Search code examples
javascriptstringutf-8arraybuffer

Conversion between UTF-8 ArrayBuffer and String


I have an ArrayBuffer which contains a string encoded using UTF-8 and I can't find a standard way of converting such ArrayBuffer into a JS String (which I understand is encoded using UTF-16).

I've seen this code in numerous places, but I fail to see how it would work with any UTF-8 code points that are longer than 1 byte.

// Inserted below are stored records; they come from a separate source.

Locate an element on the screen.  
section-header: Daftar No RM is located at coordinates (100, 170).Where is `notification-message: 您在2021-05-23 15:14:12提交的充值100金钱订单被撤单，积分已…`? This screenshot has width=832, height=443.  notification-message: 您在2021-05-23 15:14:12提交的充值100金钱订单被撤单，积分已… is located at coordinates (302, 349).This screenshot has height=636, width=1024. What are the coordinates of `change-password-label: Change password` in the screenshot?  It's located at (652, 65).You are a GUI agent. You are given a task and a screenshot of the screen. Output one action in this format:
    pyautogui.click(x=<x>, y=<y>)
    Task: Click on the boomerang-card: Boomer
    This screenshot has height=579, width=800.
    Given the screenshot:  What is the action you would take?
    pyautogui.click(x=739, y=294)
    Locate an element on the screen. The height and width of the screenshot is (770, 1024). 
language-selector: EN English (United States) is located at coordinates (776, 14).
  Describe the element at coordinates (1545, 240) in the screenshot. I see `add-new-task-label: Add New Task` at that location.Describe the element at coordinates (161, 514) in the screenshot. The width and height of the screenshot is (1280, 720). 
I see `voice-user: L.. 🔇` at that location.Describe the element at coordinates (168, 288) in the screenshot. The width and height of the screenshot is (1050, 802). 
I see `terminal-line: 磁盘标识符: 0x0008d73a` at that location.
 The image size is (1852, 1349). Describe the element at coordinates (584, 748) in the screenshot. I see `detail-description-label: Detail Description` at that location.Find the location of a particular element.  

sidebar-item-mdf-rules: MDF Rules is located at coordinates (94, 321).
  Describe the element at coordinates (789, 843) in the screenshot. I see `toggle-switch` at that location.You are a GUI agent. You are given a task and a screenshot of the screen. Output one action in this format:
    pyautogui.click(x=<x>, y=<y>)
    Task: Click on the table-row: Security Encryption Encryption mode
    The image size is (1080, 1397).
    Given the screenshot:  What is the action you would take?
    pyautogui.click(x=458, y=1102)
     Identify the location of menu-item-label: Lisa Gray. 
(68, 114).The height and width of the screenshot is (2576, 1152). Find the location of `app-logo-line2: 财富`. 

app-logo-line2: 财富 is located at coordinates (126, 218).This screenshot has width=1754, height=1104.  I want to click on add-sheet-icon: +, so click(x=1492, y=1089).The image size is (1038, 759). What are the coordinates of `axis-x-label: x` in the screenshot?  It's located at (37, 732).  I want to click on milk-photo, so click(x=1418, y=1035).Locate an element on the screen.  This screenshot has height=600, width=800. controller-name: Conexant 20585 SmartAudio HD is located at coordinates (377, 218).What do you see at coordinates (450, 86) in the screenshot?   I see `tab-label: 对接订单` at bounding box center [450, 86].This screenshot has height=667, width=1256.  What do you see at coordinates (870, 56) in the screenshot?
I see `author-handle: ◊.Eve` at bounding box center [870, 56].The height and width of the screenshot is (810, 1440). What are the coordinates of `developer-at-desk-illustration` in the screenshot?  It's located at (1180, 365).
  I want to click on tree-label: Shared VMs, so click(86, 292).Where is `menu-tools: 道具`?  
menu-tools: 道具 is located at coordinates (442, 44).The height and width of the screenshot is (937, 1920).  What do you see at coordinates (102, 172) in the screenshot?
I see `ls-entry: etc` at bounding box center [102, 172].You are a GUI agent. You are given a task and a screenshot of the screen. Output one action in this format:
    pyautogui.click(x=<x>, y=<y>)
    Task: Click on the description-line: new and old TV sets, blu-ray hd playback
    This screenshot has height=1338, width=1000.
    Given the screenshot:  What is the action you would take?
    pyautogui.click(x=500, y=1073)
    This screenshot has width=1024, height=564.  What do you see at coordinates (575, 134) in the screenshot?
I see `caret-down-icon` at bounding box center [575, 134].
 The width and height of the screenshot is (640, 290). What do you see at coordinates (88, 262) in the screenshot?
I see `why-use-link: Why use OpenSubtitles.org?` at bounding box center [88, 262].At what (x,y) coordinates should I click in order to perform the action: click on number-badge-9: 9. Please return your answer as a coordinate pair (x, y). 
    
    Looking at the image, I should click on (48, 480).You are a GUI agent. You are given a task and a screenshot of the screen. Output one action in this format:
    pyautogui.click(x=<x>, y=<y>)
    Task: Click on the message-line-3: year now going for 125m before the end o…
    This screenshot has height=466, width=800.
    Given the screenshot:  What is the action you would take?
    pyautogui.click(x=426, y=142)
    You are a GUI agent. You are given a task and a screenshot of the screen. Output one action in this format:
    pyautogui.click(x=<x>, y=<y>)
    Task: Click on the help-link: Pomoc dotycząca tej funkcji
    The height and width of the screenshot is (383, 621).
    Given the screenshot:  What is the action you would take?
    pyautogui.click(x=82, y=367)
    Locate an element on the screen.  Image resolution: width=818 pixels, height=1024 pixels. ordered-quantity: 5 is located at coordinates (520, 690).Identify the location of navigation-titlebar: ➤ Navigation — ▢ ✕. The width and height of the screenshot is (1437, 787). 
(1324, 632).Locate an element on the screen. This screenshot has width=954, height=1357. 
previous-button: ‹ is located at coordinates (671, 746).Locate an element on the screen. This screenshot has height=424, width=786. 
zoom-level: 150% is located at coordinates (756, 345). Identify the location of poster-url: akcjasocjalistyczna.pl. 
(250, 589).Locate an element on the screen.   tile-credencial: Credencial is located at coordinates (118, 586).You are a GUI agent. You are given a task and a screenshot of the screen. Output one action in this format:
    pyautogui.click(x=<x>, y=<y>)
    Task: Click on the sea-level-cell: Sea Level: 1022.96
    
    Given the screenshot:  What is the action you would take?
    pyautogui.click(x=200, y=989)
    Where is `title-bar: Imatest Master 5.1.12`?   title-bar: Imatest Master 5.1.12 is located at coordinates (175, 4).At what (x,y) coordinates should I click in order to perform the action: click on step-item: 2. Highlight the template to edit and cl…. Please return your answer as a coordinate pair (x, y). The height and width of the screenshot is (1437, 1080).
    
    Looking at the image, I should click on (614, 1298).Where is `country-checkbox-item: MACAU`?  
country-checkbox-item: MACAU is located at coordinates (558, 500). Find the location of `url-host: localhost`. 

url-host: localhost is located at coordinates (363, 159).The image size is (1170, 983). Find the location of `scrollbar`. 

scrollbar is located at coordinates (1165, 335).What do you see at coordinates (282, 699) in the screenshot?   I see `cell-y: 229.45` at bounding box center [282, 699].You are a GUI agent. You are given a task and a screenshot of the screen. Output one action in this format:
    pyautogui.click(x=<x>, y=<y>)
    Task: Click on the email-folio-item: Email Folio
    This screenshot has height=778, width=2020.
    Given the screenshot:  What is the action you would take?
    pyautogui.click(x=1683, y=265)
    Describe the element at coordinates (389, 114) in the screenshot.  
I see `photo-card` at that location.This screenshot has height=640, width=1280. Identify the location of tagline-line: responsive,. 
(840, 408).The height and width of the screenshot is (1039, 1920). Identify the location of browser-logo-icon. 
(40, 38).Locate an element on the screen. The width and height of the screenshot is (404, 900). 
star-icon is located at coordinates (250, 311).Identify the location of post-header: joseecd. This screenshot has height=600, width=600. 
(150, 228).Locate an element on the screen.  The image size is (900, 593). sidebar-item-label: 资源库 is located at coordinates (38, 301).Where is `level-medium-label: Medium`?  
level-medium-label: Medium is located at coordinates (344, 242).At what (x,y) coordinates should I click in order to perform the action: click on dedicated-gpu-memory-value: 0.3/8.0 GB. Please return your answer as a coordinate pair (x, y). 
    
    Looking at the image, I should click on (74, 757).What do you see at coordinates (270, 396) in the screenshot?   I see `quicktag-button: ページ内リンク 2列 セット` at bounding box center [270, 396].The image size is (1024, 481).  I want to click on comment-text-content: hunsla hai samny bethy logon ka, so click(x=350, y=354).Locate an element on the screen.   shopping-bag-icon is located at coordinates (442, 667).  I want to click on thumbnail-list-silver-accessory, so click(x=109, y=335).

return String.fromCharCode.apply(null, new Uint8Array(data));

Similarly, I can't find a standard way of converting from a String to a UTF-8 encoded ArrayBuffer.


Solution

  • function stringToUint(string) {
        var string = btoa(unescape(encodeURIComponent(string))),
            charList = string.split(''),
            uintArray = [];
        for (var i = 0; i < charList.length; i++) {
            uintArray.push(charList[i].charCodeAt(0));
        }
        return new Uint8Array(uintArray);
    }
    
    function uintToString(uintArray) {
        var encodedString = String.fromCharCode.apply(null, uintArray),
            decodedString = decodeURIComponent(escape(atob(encodedString)));
        return decodedString;
    }
    

    I have done, with some help from the internet, these little functions, they should solve your problems! Here is the working JSFiddle.

    EDIT:

    Since the source of the Uint8Array is external and you can't use atob you just need to remove it(working fiddle):

    function uintToString(uintArray) {
        var encodedString = String.fromCharCode.apply(null, uintArray),
            decodedString = decodeURIComponent(escape(encodedString));
        return decodedString;
    }
    

    Warning: escape and unescape is removed from web standards. See this.